(Data entries)
§
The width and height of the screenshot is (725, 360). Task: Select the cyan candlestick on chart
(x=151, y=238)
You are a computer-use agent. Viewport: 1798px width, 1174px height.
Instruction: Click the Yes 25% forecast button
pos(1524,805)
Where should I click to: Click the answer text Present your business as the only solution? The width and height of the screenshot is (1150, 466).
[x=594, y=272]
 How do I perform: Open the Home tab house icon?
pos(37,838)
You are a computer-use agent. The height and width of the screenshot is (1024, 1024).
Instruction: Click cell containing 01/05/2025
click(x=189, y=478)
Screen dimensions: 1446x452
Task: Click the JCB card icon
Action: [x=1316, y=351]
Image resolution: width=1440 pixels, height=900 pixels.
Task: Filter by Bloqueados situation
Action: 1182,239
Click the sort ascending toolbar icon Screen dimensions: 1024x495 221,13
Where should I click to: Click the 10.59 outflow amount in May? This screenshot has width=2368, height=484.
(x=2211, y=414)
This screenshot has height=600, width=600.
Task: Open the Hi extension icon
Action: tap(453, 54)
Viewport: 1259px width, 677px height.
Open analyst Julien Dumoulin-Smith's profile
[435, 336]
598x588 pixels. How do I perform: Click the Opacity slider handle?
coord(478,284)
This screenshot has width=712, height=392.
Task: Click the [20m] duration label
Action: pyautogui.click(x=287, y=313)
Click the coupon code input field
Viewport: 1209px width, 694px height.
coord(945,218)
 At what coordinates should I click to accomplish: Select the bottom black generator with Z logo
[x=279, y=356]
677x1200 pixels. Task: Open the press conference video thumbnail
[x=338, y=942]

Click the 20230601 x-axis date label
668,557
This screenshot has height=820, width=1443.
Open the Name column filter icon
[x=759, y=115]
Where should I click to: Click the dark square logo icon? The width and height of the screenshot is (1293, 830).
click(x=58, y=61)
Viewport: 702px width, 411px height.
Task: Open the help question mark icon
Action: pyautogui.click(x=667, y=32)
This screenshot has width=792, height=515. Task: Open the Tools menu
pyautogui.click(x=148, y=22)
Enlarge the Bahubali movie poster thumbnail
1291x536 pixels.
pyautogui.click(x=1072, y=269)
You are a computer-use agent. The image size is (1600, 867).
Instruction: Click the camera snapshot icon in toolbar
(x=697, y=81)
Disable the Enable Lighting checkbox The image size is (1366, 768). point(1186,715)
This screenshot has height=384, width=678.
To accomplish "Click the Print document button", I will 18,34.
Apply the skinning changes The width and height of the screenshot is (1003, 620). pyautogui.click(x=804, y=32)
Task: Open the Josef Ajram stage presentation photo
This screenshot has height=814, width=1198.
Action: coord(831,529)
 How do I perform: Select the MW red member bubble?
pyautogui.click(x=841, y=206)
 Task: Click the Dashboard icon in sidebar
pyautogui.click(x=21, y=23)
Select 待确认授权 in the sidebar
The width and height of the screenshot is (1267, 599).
§
**Task to complete**. Having located the line containing "Task: Click the Dashboard icon in sidebar", set it down along with every line after it through the end of the data, reproducing each exactly.

**Result**.
 Task: Click the Dashboard icon in sidebar
pyautogui.click(x=21, y=23)
Select 待确认授权 in the sidebar
The width and height of the screenshot is (1267, 599).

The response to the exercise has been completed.